A YORK man who attacked two innocent people knocked one out in front of his family and broke the other's cheekbone in two separate displays of violence, a court heard.
As one victim, Christopher Gibson, lay unconscious on the ground, his wife told Edward Wharton, 26, what she thought of him.
He replied: "My name's Ed Boy Wharton, if you want to tell the police" and walked off.
Wharton had wrongly accused Mr Gibson of trapping his fingers in a taxi door when he punched him to the ground in front of his wife and 12-year-old son, said Felicity Davies, prosecuting.
Mr Gibson broke an ankle as he fell on being punched as he waited for a taxi outside the Britannia pub, in Acomb.
Mr and Mrs Gibson had booked the taxi to take their son to an out-of-school lesson.
When the taxi arrived, Wharton and another man thought it was for them. They got in and had to be persuaded to get out.

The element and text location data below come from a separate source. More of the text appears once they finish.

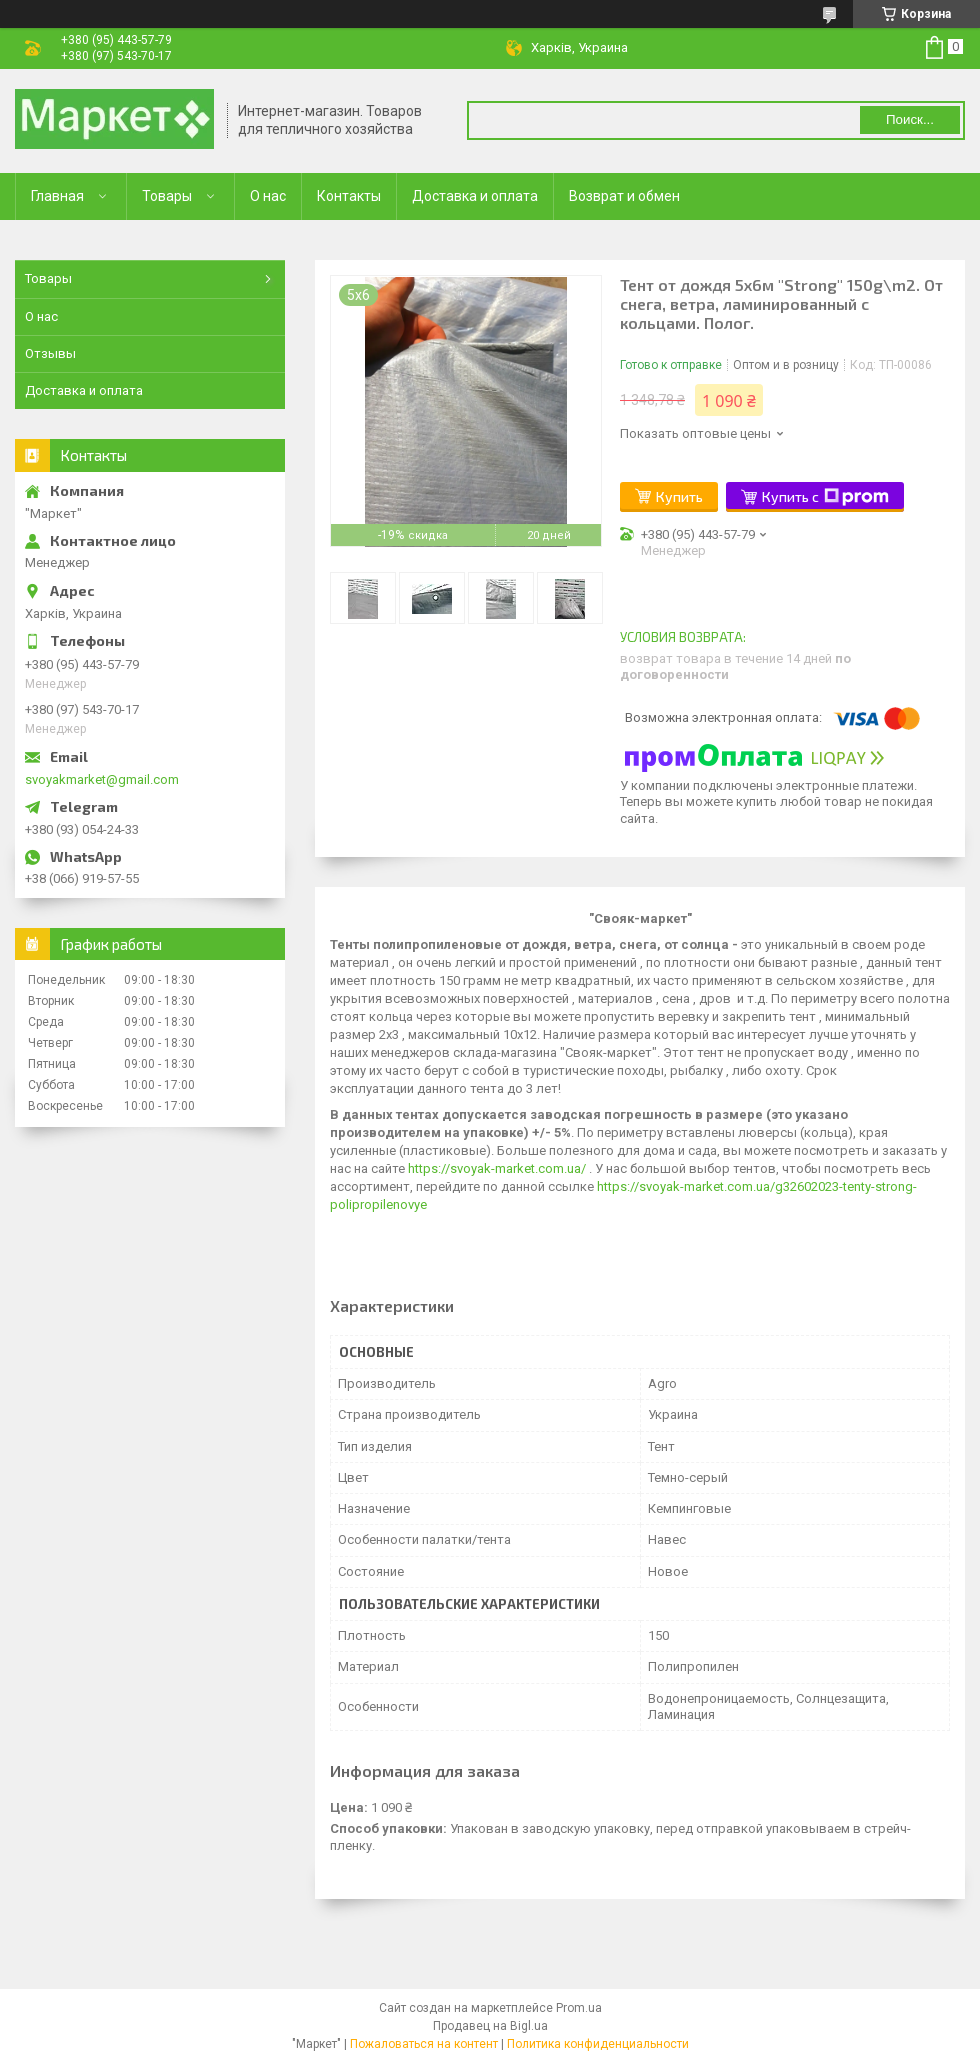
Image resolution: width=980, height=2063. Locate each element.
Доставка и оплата (475, 196)
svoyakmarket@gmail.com (102, 779)
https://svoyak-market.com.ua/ (497, 1168)
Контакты (349, 196)
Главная (57, 196)
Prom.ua (579, 2008)
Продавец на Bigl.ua (490, 2026)
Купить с (825, 497)
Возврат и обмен (624, 196)
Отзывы (50, 353)
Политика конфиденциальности (598, 2044)
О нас (268, 196)
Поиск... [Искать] (910, 119)
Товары (167, 196)
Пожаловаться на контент (424, 2044)
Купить (679, 496)
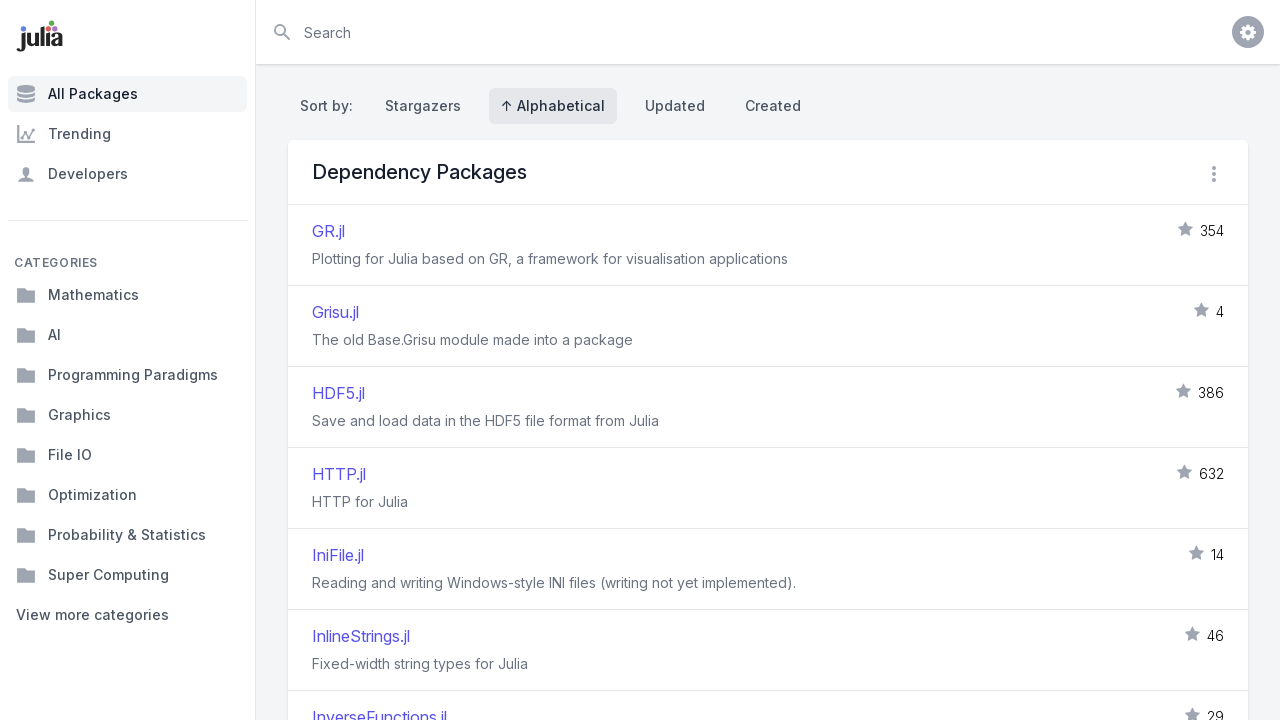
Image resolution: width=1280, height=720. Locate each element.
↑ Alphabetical (553, 105)
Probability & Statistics (111, 535)
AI (38, 335)
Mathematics (77, 295)
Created (773, 105)
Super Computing (92, 575)
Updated (675, 105)
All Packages (77, 94)
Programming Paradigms (117, 375)
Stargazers (423, 105)
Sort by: (330, 105)
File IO (54, 455)
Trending (63, 134)
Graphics (63, 415)
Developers (72, 174)
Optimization (76, 495)
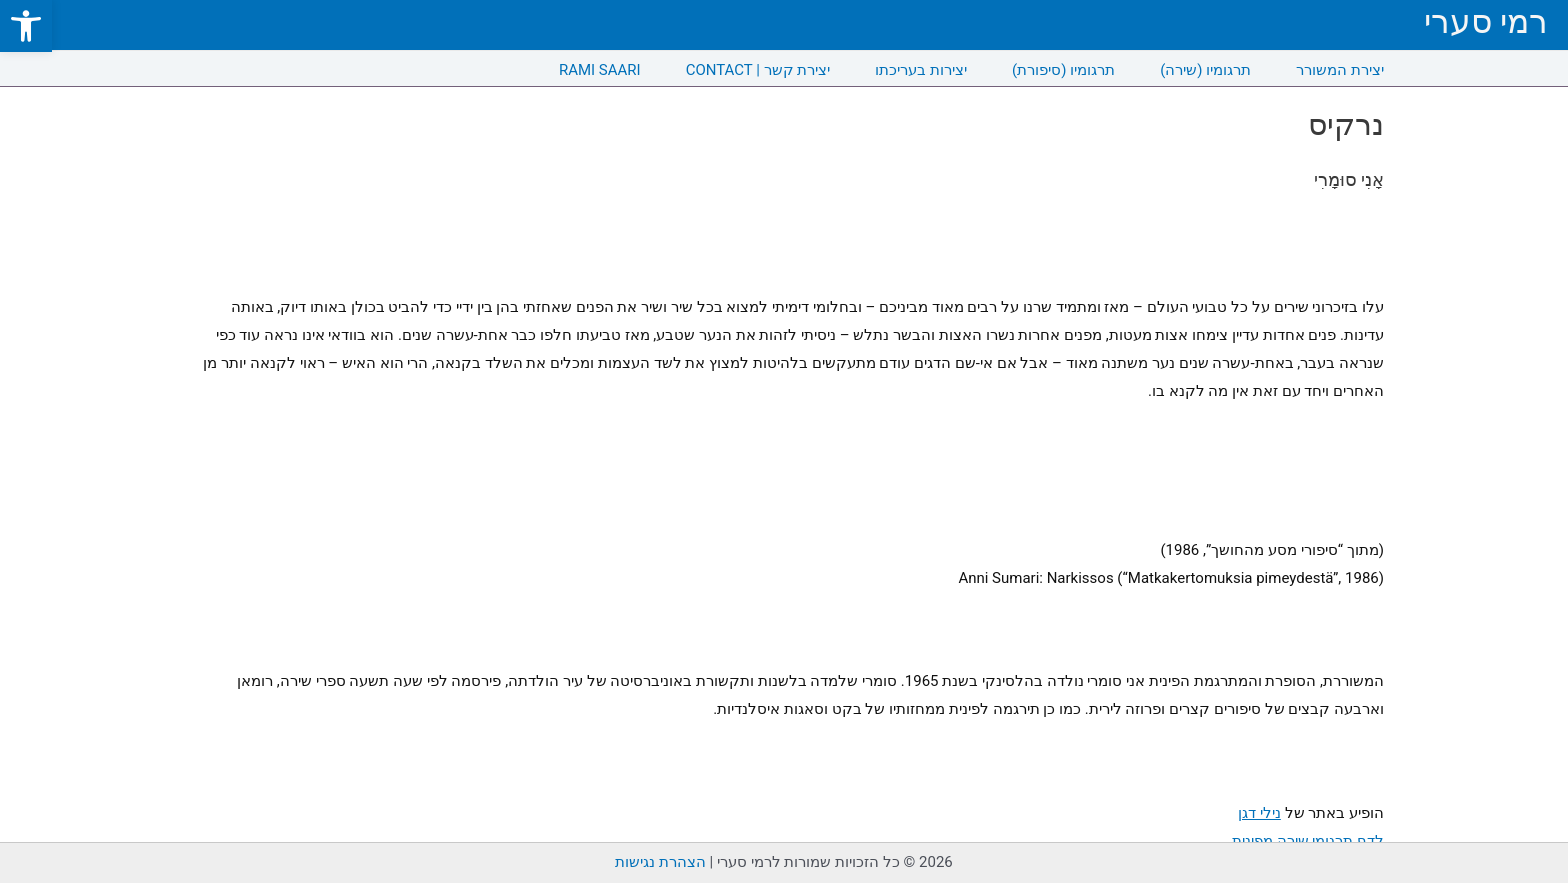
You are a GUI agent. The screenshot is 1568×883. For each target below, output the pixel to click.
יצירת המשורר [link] (1340, 70)
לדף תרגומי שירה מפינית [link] (1308, 841)
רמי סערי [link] (1486, 21)
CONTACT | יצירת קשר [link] (758, 70)
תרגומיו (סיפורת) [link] (1063, 70)
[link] (26, 26)
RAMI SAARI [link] (600, 70)
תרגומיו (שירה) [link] (1205, 70)
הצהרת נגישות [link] (660, 862)
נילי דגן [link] (1259, 813)
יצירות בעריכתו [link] (921, 70)
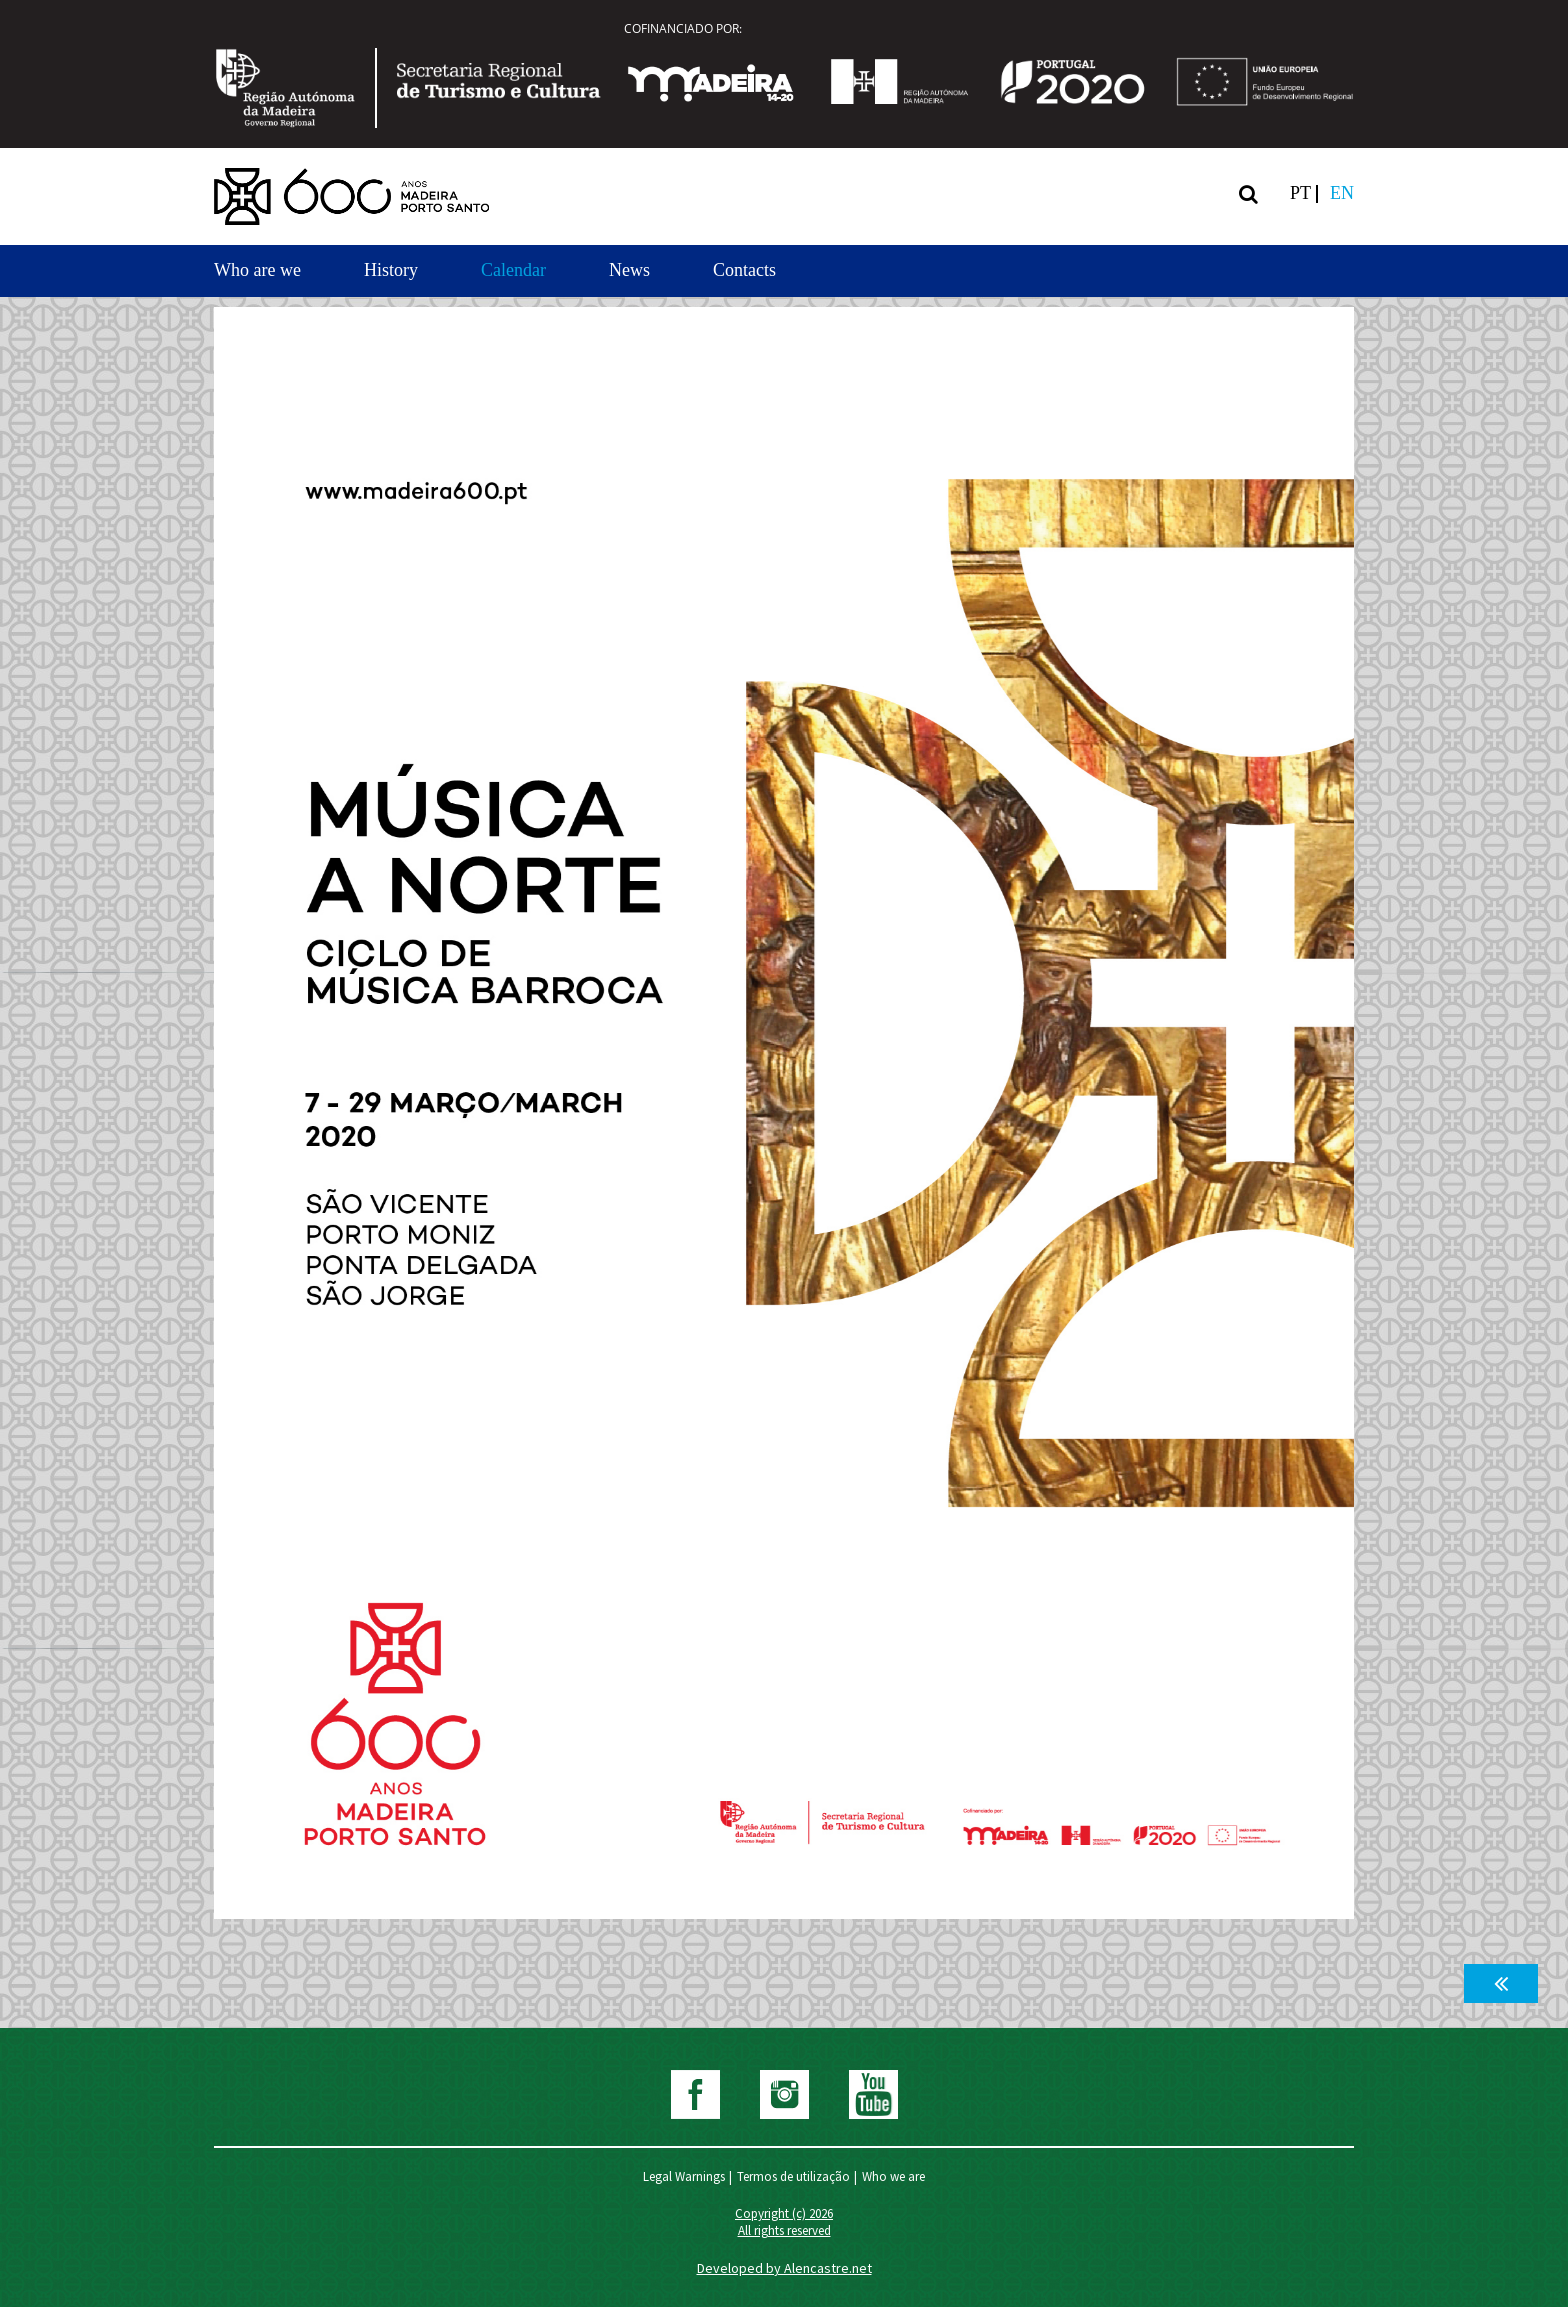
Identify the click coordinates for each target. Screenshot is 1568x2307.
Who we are (893, 2176)
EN (1342, 193)
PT (1300, 193)
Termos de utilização (793, 2176)
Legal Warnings (684, 2176)
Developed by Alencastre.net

As they did so, Wharton's companion accidentally trapped Wharton's fingers in the door.
Wharton accused Mr Gibson of injuring him, and when Mr Gibson denied it, Wharton attacked him.
At the time of the attack, Wharton was on bail for breaking Peter Wood's cheekbone in The Crescent Working Men's Club four months earlier, on New Year's Eve 2001, said Miss Davies.
That night, Leanne Dixon, the girlfriend of Wharton's cousin, had started a fight with Mr Wood's partner, Frances Waugh.
During the disturbance, Wharton punched club member Mr Wood with a single blow that left his face looking lopsided and broke his cheekbone.
"Normally speaking, someone not mentally ill who commits these offices merits a substantial term of imprisonment," Judge Robert Taylor said at York Crown Court.
But after hearing that Wharton had been diagnosed as a paranoid schizophrenic, he adjourned sentence so defence lawyers could investigate possible psychiatric treatment.
Wharton, of Nunthorpe Crescent, South Bank, pleaded guilty to two offences of causing actual bodily harm and was released on bail.
His barrister, Jonathan Carroll, said that on both occasions, he had responded to a situation not of his own making.
He had in the past tried to commit suicide and had been under a curfew as a bail condition for nearly 18 months.